Quando Luís Castro chega ao ponto de subir um pouco o tom de voz, quando critica de forma declarada as regras dos empréstimos e fá-lo utilizando cirurgicamente a força de algumas palavras, então percebemos que o futebol português está mesmo embrulhado em problemas graves.

O treinador do Desportivo de Chaves é praticamente o padrão nacional de cavalheirismo, mas até essa reconhecida serenidade sofre justificados abalos, face a uma quase quotidiana manta de acusações a várias equipas do nosso campeonato.

Luís Castro perdeu com o Sporting, elogiou a eficácia do adversário e lembrou-nos aquilo que nunca deixou de parecer evidente: “o princípio que reside (na regra que impede jogadores emprestados de defrontarem o clube com o qual têm contrato) é o da desconfiança, que todos são uma cambada de desonestos. Se ganhamos, estamos comprados. Se perdemos por três ou quatro, é porque somos vendidos”.

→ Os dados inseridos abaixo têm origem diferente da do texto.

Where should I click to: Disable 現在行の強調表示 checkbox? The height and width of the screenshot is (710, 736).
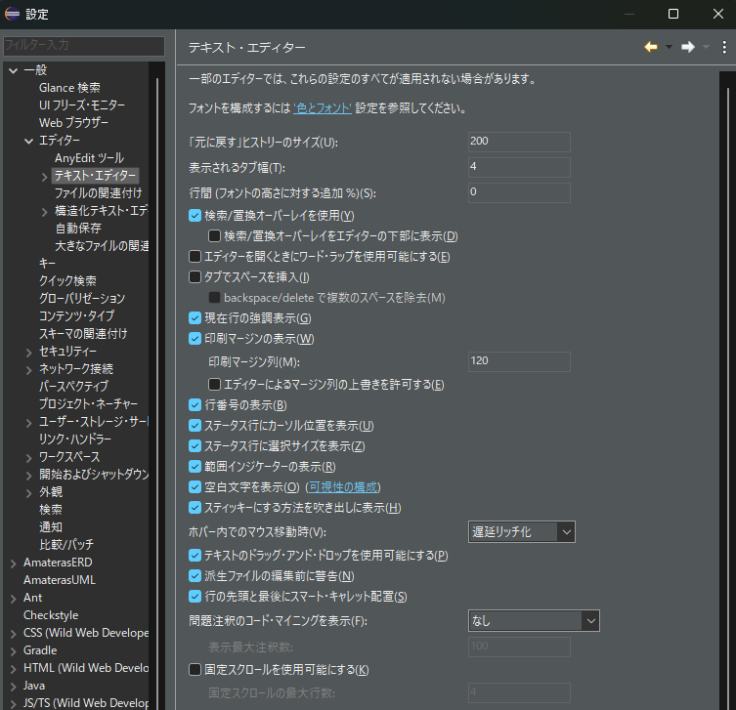[195, 318]
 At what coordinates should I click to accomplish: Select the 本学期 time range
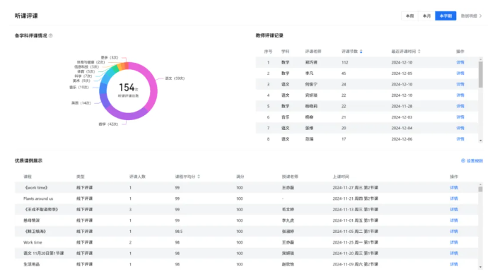(445, 16)

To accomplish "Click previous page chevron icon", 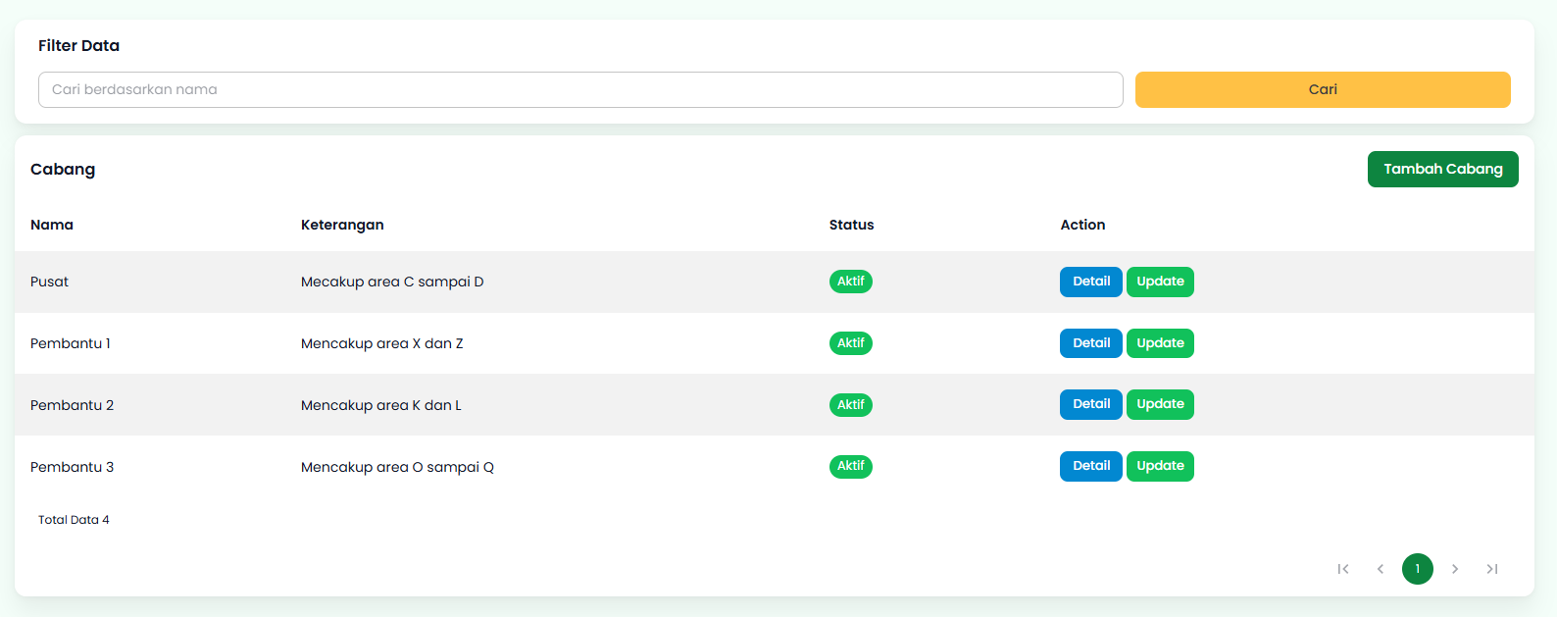I will pyautogui.click(x=1381, y=569).
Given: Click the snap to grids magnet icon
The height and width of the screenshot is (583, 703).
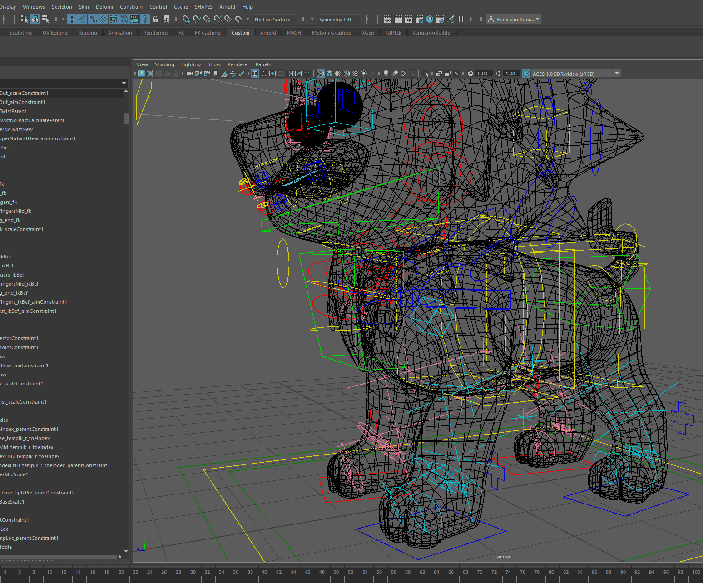Looking at the screenshot, I should click(186, 19).
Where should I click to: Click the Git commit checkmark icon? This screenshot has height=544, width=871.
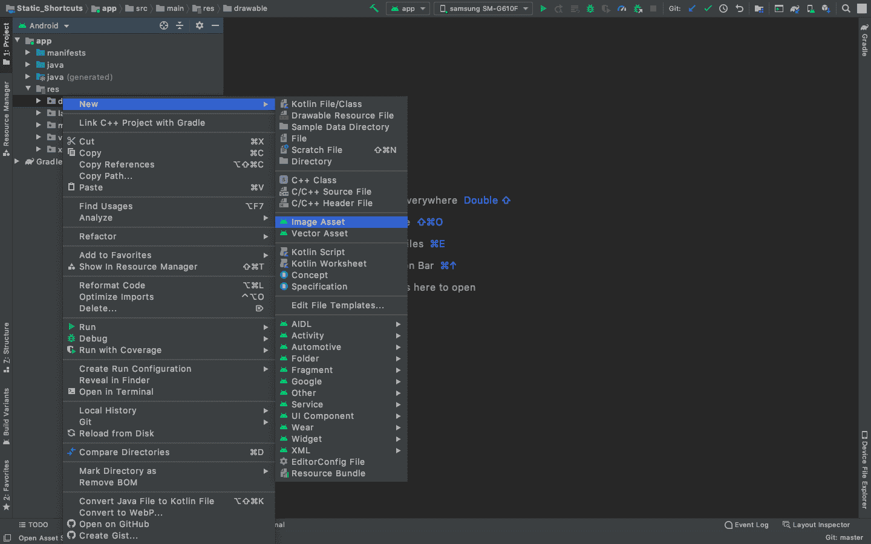point(708,8)
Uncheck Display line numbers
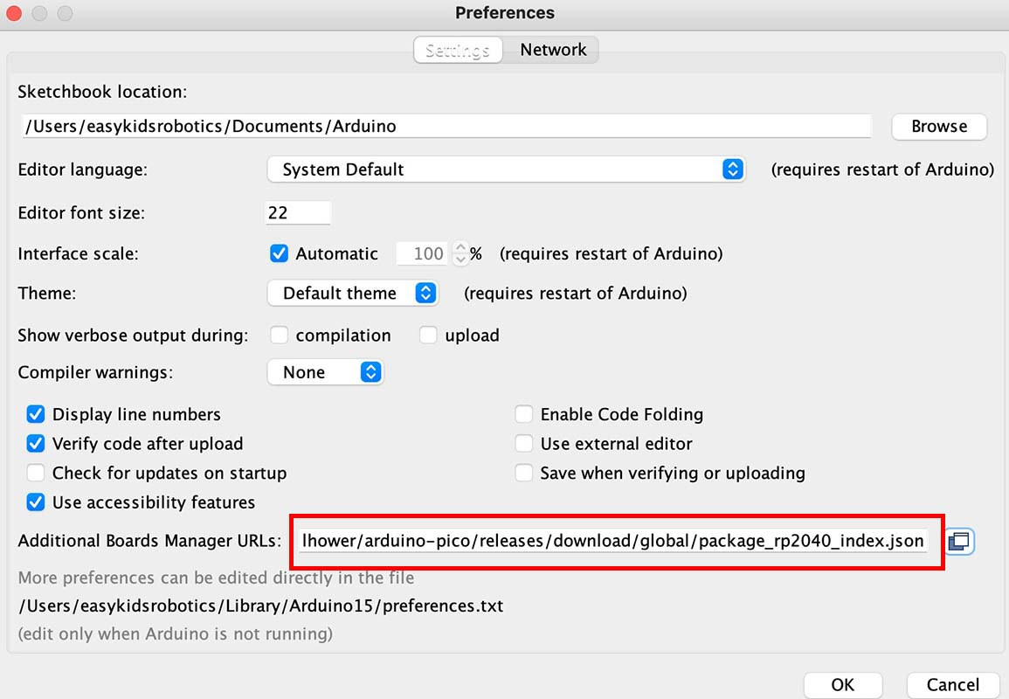The image size is (1009, 699). (x=36, y=414)
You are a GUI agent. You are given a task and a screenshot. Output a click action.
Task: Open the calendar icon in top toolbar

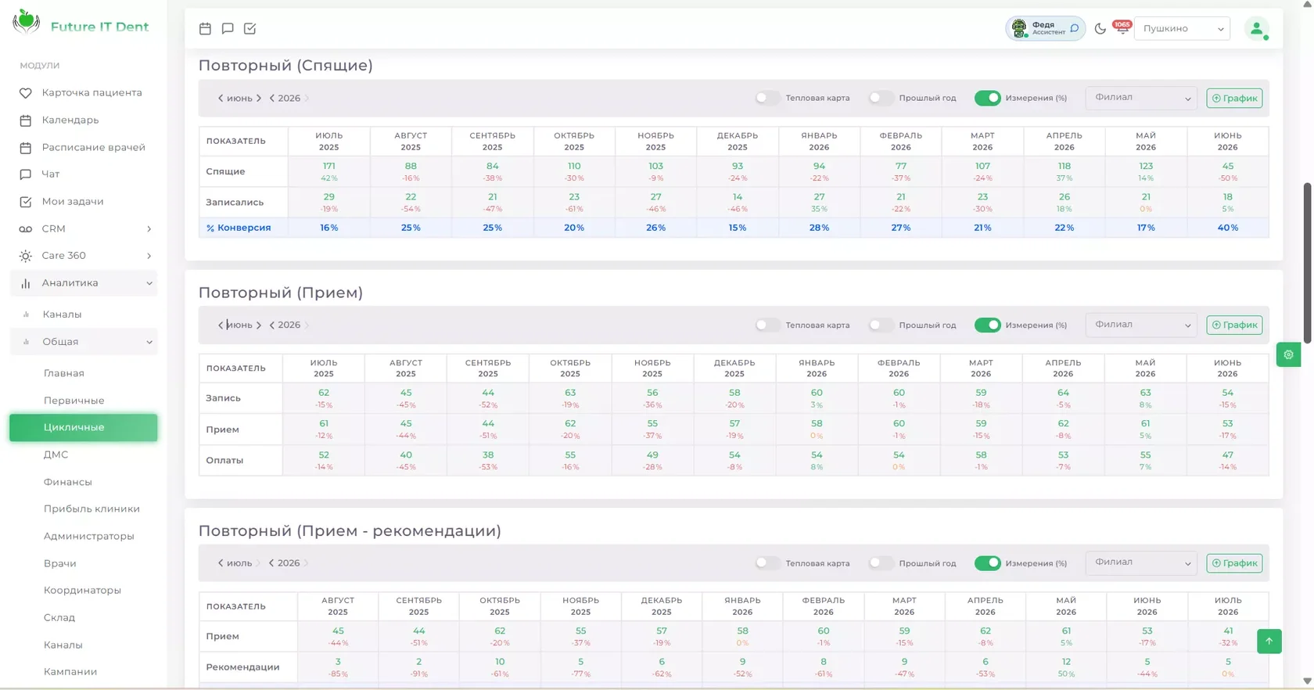click(x=205, y=28)
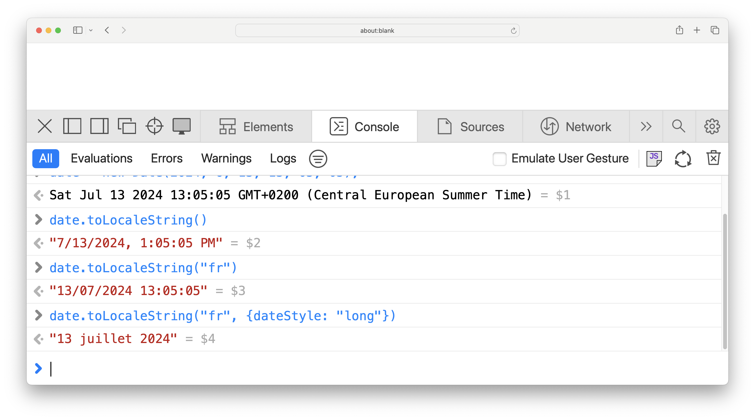Start element selection crosshair tool
This screenshot has height=420, width=755.
(x=154, y=127)
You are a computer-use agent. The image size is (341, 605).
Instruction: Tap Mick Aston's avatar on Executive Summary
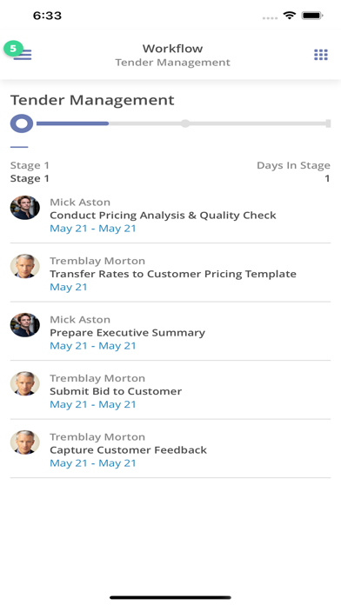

Um dos exemplos mais recentes surgiu de dentro de um próprio clube, foi a espécie de purga que o presidente do Marítimo colocou em marcha depois da goleada sofrida na Luz. O nome de Fábio Pacheco serviu de tapete para que todos os responsáveis pudessem limpar os pés depois de um mau resultado. E com várias alterações no “onze”, até surgiu um triunfo no jogo seguinte. Como se o “desterro” dos alegados culpados pela goleada pudesse criar a ilusão de que era afinal possível mudar tudo para melhor, num abrir e fechar de olhos.   

Há algo de trágico-cómico no destino das equipas de gama “média” ou “média/baixa” que defrontam os grandes. É como se entrassem em campo com aquele discutível adágio brasileiro às costas: “se correr o bicho pega, se ficar o bicho come”. Na linha de Luís Castro, o treinador do Paços de Ferreira traduziu isto para linguagem ainda mais simples, explicando que a ideia feita é de que as equipas ‘facilitam’ quando perdem por 5-0 e fazem antijogo quando ganham.

É verdade que os últimos minutos do encontro de Paços de Ferreira foram uma inutilidade para quem pretendia atacar e marcar, mas se a fronteira da legalidade foi quebrada, a responsabilidade primacial deverá ser atribuída ao árbitro, que tem a missão de zelar sempre pelo melhor aproveitamento do precioso tempo de jogo. Desta vez, em vários momentos, não o conseguiu fazer.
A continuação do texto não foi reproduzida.